Hyundai akan membangun pabrik di wilayah Bekasi, Jawa Barat. Perusahaan otomotif itu diharapkan dapat memulai produksi komersial pada pertengahan 2021 dengan kapasitas tahunan sekitar 150.000 unit.
Dia menyebut, investasi Hyundai datang tepat saat Jakarta dan Seoul menyepakati "Joint Declaration on the Final Conclusion of the Negotiations of the Republic of Korea-Republic of Indonesia Comprehensive Partnership Agreement (IK-CEPA)". Jokowi menyambut baik selesainya perundingan IK-CEPA dan berharap dokumen final dapat ditandatangani pada awal 2020.
"Sekitar empat hingga lima tahun belakangan, perundingan IK-CEPA sempat terhambat. Tetapi dengan kunjungan Presiden Jokowi ke Busan pada awal pekan ini, kami melihat Korea Selatan bergairah untuk meningkatkan kerja sama dengan Indonesia," kata dia.
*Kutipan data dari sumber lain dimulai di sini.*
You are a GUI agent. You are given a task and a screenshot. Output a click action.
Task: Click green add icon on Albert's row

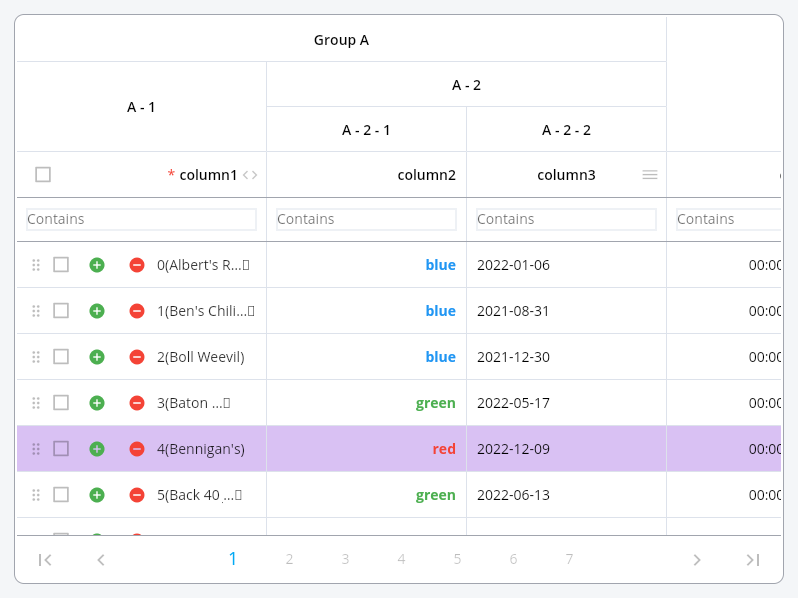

Dia menambahkan, kini Korea Selatan menduduki peringkat keempat dalam daftar negara dengan investasi terbesar ke Indonesia. Berdasarkan data BKPM, total realisasi investasi Negeri Ginseng sejak 2014 hingga Triwulan I 2019 mencapai US$7,3 miliar.
Investasi asal Korea Selatan didominasi sektor industri mesin dan elektronik sebesar 15%, 13% dari pertambangan, 9% gas dan air, 8% industri sepatu, serta 8% industri karet dan plastik.
"Dulu Korea Selatan menduduki peringkat ketiga, tetapi sudah digeser oleh China," jelas Indra.
China, jelasnya, memiliki investasi besar dalam pengolahan bahan baku, khususnya pengolahan nikel, dan infrastruktur.